Dieser Tag wird auch feministischer Kampftag genannt. Der Begriff zeigt, dass es am 8. März nicht nur um Feiern oder kleine Gesten geht. Es geht auch um politischen Protest, um Veränderungen in der Gesellschaft und um Ungleichheiten, die es noch immer gibt. Das schließt alle Menschen ein, die auf Grund ihres Geschlechts oder ihrer Geschlechtsidentität benachteiligt werden. Gegen diese Ungleichheiten müssen wir gemeinsam aktiv werden. Die VHS will mit Bildungsangeboten beitragen.
Eine Terminübersicht findet sich hier und hier.
feminismen diskutieren am Montag, 23. März 2026, 18:00 Uhr
Psychotherapie zwischen Reform und Realität
mit Jasmin Reiter (Wirtschafts- und Sozialwissenschafterin, Wien)
Psychische Gesundheit ist ein zunehmend zentrales Thema im öffentlichen Gesundheitsdiskurs. Die psychotherapeutische Versorgung zeigt sich dabei als reguliertes, biopolitisch gerahmtes und hegemonial umkämpftes Feld. Trotz mehrerer Gesundheitsreformen in den vergangenen Jahren bestehen in Österreich weiterhin strukturelle Defizite, die den Zugang zu psychotherapeutischer Versorgung, die regionale Versorgungsgerechtigkeit sowie die Einbindung psychotherapeutischer Fachkräfte in das Gesundheitssystem nachhaltig beeinflussen.
Moderation: Sabine Prokop (VfW)
Ort: Frauenhetz, Untere Weißgerberstraße 41, 1030 Wien
Vortrag auch per Zoom bei Anmeldung bis Montag, 23. März, 12:00 Uhr an pr@frauenhetz.at
In Kooperation mit dem Verband feministischer Wissenschafteri*nnen (VfW)
Offen für alle
Vortrag am Donnerstag, 19. März 2026, 18:00 Uhr
„… den Frieden auf der Welt, wo er nicht herrsche, endlich aufzubauen.“ Margarete Schütte-Lihotzky und ihre Arbeit in der Friedensbewegung
Mit Christine Zwingl (Architektin, MSL- Expertin, Gründerin des MSL Zentrums)

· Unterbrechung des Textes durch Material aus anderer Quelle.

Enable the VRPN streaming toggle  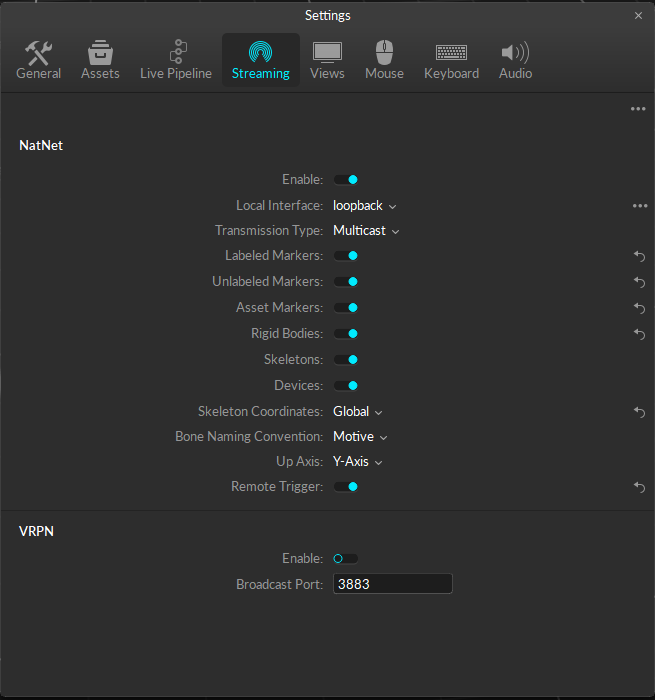click(x=346, y=559)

Ab der Gründung war die Architektin Margarete Schütte-Lihotzky Mitglied des Österreichischen Friedensrates und beteiligt am 1. österreichischen Friedenskongress, der im Juni 1950 im Wiener Konzerthaus stattfand. Ab 1975 war sie im Vorstand des österreichischen Komitees für europäische Sicherheit und Zusammenarbeit (KSZE). Bis in die 1990 Jahre blieb sie beteiligt und engagiert.

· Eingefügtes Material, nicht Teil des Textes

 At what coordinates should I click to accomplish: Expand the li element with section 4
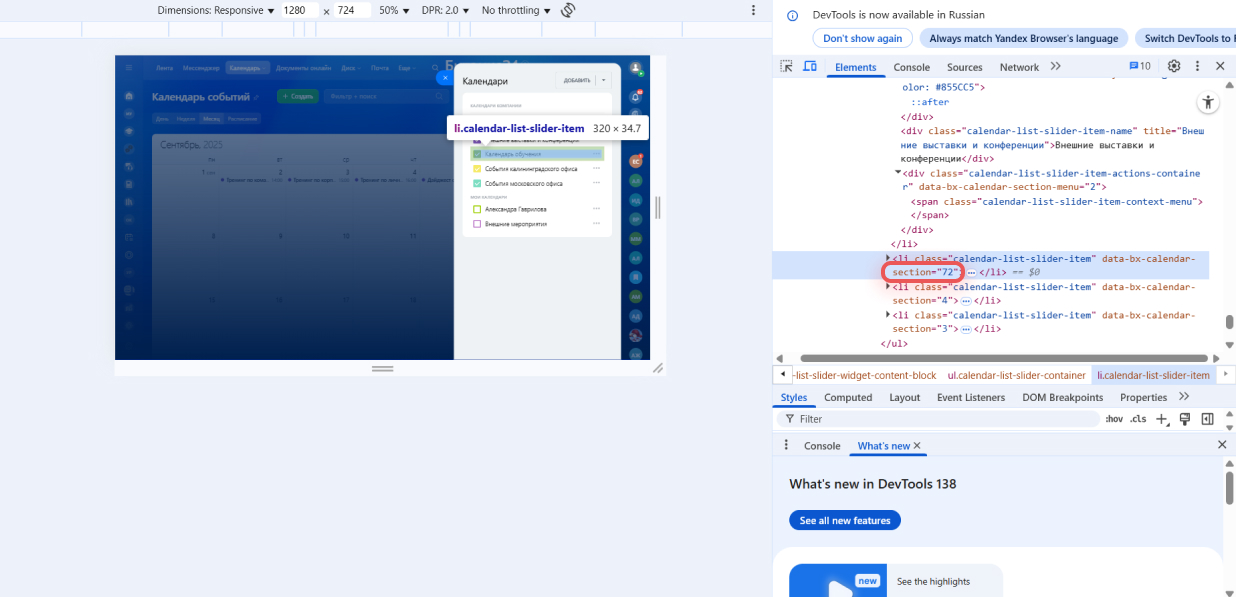pyautogui.click(x=888, y=287)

Fortsetzung der Reihe Frauen verstehen viel vom Frieden! Feministische Perspektiven und Gegenstrategien zu Militarismus und Krieg.
Moderation: Birge Krondorfer
Ort: Frauenhetz, Untere Weißgerberstraße 41, 1030 Wien
In Kooperation mit WILPF
Offen für Frauen.
Sonntag, 8. März
Bezirksmuseum Mariahilf, Mollardgasse 8
10.30 – 11.00 Uhr
Petra Unger, MA : „Wir wollen Friede, Freiheit, Recht!“
Nicht mehr und nicht weniger fordern Frauen* weltweit. In Solidarität zueinander und im Kampf gegen die Zumutungen des Patriarchats.
Damals wie heute.
Eine Lesung zu den Pionierinnen* und für die heutigen Frauen* aller Welten.
Von Petra Unger, Begründerin der Wiener Frauen*Spaziergänge und Expertin für feministische Forschung
11.30 – 12.30 Uhr
WIRWIENERWÄSCHEWEIBER
Die Volkskundlerin Ulli Fuchs erzählt Wissenswertes über die Kulturgeschichte der Wiener Wasserversorgung. Anhand von ausgewählten Objekten des Bezirksmuseums werden die Arbeitsbedingungen und Lebensumstände der Wäscherinnen am Wienfluss beleuchtet.
Mittwoch, 25.2., 11:00 Uhr
1040 Wien, Gußhausstraße 14/Tür 3
Im Rahmen des Bundestags des ZVPÖ-Zentralverband der PensionistInnen Österreichs
Vortrag Prof.in Helga Kromp-Kolb „Die ältere Generation und der Klimawandel – Welche Folgen hat der Klimawandel für ältere Menschen und wie können sie sich vor den Gefahren schützen?“
Helga Kromp-Kolb ist emeritierte Universitätsprofessorin für Meteorologie und Klimatologie an der Universität für Bodenkultur, Wien, wo sie auch das Zentrum für Globalen Wandel und Nachhaltigkeit gründete und leitete. Sie befasst sich mit Fragen der Schadstoffausbreitung in der Atmosphäre, des Klimawandels, der nachhaltigen Entwicklung, der Transformation der Gesellschaft, der Bildung für nachhaltige Entwicklung und dem notwendigen Paradigmenwechsel in Wissenschaft und Gesellschaft. Sie ist Präsidentin des Forums Wissenschaft und Umwelt und in der Friedensbewegung engagiert.